WORK TO BE COMPLETED: Please return each of the entries that follow, unchanged in every word.

= = =

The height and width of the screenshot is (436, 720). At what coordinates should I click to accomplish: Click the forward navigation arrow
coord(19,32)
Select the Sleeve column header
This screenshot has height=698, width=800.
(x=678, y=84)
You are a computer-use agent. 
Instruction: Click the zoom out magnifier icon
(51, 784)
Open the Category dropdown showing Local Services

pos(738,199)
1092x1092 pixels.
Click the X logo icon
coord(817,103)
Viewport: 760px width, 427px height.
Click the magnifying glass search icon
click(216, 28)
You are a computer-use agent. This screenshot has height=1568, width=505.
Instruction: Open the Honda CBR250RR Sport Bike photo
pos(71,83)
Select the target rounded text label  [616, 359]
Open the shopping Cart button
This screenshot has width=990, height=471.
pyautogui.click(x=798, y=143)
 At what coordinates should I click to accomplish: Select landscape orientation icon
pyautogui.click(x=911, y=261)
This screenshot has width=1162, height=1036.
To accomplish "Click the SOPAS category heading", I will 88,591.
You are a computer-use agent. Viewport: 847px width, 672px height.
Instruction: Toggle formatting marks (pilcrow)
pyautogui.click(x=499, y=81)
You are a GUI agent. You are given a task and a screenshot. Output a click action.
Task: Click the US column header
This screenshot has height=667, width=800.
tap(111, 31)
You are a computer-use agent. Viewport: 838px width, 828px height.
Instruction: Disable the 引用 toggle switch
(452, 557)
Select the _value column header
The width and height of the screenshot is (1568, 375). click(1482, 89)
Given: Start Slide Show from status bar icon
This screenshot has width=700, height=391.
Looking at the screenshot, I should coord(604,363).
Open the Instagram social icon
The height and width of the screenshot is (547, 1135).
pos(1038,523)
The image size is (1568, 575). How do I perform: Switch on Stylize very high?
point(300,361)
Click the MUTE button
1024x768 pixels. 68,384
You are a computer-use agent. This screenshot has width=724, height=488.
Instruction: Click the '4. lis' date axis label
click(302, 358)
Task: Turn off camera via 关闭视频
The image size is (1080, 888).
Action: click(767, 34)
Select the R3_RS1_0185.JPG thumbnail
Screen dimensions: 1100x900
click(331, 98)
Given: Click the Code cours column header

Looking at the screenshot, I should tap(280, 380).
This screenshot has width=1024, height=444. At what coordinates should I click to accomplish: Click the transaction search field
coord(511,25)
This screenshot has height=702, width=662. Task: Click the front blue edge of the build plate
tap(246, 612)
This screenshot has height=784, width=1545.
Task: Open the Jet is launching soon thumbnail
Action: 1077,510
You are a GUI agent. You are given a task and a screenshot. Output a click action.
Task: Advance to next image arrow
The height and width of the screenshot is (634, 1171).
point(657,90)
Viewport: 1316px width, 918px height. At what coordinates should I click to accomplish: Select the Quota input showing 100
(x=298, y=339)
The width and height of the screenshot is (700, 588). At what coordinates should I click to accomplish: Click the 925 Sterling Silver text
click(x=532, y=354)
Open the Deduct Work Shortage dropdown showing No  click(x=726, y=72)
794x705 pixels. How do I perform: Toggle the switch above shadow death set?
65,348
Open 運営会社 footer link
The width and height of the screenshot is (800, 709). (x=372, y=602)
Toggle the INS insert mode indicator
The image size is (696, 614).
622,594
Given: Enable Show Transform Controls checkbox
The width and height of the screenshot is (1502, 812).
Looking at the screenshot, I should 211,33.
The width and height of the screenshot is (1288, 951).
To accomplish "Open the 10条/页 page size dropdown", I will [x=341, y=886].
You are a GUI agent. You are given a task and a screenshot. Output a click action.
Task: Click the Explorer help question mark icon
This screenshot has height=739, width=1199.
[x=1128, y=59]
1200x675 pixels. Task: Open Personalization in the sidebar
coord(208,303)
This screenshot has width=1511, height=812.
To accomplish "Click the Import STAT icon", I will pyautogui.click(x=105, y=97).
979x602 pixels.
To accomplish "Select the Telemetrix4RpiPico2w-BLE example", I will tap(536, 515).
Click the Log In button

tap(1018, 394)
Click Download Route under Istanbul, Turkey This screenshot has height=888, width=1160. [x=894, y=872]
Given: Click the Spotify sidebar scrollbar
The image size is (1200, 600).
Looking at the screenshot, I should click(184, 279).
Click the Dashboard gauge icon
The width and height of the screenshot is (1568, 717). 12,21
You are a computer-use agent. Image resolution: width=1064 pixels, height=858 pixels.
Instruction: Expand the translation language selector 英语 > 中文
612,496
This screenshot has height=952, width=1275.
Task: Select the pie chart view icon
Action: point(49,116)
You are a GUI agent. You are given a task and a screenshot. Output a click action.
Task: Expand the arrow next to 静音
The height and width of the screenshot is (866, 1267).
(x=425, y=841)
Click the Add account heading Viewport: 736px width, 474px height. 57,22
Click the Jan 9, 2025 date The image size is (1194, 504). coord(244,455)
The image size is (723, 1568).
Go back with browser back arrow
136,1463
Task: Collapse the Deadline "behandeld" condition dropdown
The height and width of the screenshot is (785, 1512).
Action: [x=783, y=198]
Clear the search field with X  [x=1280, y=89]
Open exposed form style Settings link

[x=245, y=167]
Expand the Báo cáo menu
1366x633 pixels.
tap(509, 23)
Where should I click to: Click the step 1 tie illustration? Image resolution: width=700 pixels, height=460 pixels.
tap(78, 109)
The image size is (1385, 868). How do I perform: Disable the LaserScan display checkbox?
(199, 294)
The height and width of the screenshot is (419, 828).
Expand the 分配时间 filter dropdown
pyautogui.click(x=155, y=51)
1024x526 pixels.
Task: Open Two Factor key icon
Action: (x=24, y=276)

= = =

EXPECTED OUTPUT:
The height and width of the screenshot is (436, 720). At what coordinates should I click to accomplish: Click the forward navigation arrow
coord(19,32)
Select the Sleeve column header
This screenshot has height=698, width=800.
(x=678, y=84)
You are a computer-use agent. 
Instruction: Click the zoom out magnifier icon
(51, 784)
Open the Category dropdown showing Local Services

pos(738,199)
1092x1092 pixels.
Click the X logo icon
coord(817,103)
Viewport: 760px width, 427px height.
Click the magnifying glass search icon
click(216, 28)
You are a computer-use agent. This screenshot has height=1568, width=505.
Instruction: Open the Honda CBR250RR Sport Bike photo
pos(71,83)
Select the target rounded text label  [616, 359]
Open the shopping Cart button
This screenshot has width=990, height=471.
pyautogui.click(x=798, y=143)
 At what coordinates should I click to accomplish: Select landscape orientation icon
pyautogui.click(x=911, y=261)
This screenshot has width=1162, height=1036.
To accomplish "Click the SOPAS category heading", I will 88,591.
You are a computer-use agent. Viewport: 847px width, 672px height.
Instruction: Toggle formatting marks (pilcrow)
pyautogui.click(x=499, y=81)
You are a GUI agent. You are given a task and a screenshot. Output a click action.
Task: Click the US column header
This screenshot has height=667, width=800.
tap(111, 31)
You are a computer-use agent. Viewport: 838px width, 828px height.
Instruction: Disable the 引用 toggle switch
(452, 557)
Select the _value column header
The width and height of the screenshot is (1568, 375). click(1482, 89)
Given: Start Slide Show from status bar icon
This screenshot has width=700, height=391.
Looking at the screenshot, I should coord(604,363).
Open the Instagram social icon
The height and width of the screenshot is (547, 1135).
pos(1038,523)
The image size is (1568, 575). How do I perform: Switch on Stylize very high?
point(300,361)
Click the MUTE button
1024x768 pixels. 68,384
You are a computer-use agent. This screenshot has width=724, height=488.
Instruction: Click the '4. lis' date axis label
click(302, 358)
Task: Turn off camera via 关闭视频
The image size is (1080, 888).
Action: click(767, 34)
Select the R3_RS1_0185.JPG thumbnail
Screen dimensions: 1100x900
click(331, 98)
Given: Click the Code cours column header

Looking at the screenshot, I should tap(280, 380).
This screenshot has width=1024, height=444. At what coordinates should I click to accomplish: Click the transaction search field
coord(511,25)
This screenshot has height=702, width=662. Task: Click the front blue edge of the build plate
tap(246, 612)
This screenshot has height=784, width=1545.
Task: Open the Jet is launching soon thumbnail
Action: 1077,510
You are a GUI agent. You are given a task and a screenshot. Output a click action.
Task: Advance to next image arrow
The height and width of the screenshot is (634, 1171).
point(657,90)
Viewport: 1316px width, 918px height. At what coordinates should I click to accomplish: Select the Quota input showing 100
(x=298, y=339)
The width and height of the screenshot is (700, 588). At what coordinates should I click to accomplish: Click the 925 Sterling Silver text
click(x=532, y=354)
Open the Deduct Work Shortage dropdown showing No  click(x=726, y=72)
794x705 pixels. How do I perform: Toggle the switch above shadow death set?
65,348
Open 運営会社 footer link
The width and height of the screenshot is (800, 709). (x=372, y=602)
Toggle the INS insert mode indicator
The image size is (696, 614).
622,594
Given: Enable Show Transform Controls checkbox
The width and height of the screenshot is (1502, 812).
Looking at the screenshot, I should 211,33.
The width and height of the screenshot is (1288, 951).
To accomplish "Open the 10条/页 page size dropdown", I will [x=341, y=886].
You are a GUI agent. You are given a task and a screenshot. Output a click action.
Task: Click the Explorer help question mark icon
This screenshot has height=739, width=1199.
[x=1128, y=59]
1200x675 pixels. Task: Open Personalization in the sidebar
coord(208,303)
This screenshot has width=1511, height=812.
To accomplish "Click the Import STAT icon", I will pyautogui.click(x=105, y=97).
979x602 pixels.
To accomplish "Select the Telemetrix4RpiPico2w-BLE example", I will tap(536, 515).
Click the Log In button

tap(1018, 394)
Click Download Route under Istanbul, Turkey This screenshot has height=888, width=1160. [x=894, y=872]
Given: Click the Spotify sidebar scrollbar
The image size is (1200, 600).
Looking at the screenshot, I should click(184, 279).
Click the Dashboard gauge icon
The width and height of the screenshot is (1568, 717). 12,21
You are a computer-use agent. Image resolution: width=1064 pixels, height=858 pixels.
Instruction: Expand the translation language selector 英语 > 中文
612,496
This screenshot has height=952, width=1275.
Task: Select the pie chart view icon
Action: point(49,116)
You are a GUI agent. You are given a task and a screenshot. Output a click action.
Task: Expand the arrow next to 静音
The height and width of the screenshot is (866, 1267).
(x=425, y=841)
Click the Add account heading Viewport: 736px width, 474px height. 57,22
Click the Jan 9, 2025 date The image size is (1194, 504). coord(244,455)
The image size is (723, 1568).
Go back with browser back arrow
136,1463
Task: Collapse the Deadline "behandeld" condition dropdown
The height and width of the screenshot is (785, 1512).
Action: [x=783, y=198]
Clear the search field with X  [x=1280, y=89]
Open exposed form style Settings link

[x=245, y=167]
Expand the Báo cáo menu
1366x633 pixels.
tap(509, 23)
Where should I click to: Click the step 1 tie illustration? Image resolution: width=700 pixels, height=460 pixels.
tap(78, 109)
The image size is (1385, 868). How do I perform: Disable the LaserScan display checkbox?
(199, 294)
The height and width of the screenshot is (419, 828).
Expand the 分配时间 filter dropdown
pyautogui.click(x=155, y=51)
1024x526 pixels.
Task: Open Two Factor key icon
Action: (x=24, y=276)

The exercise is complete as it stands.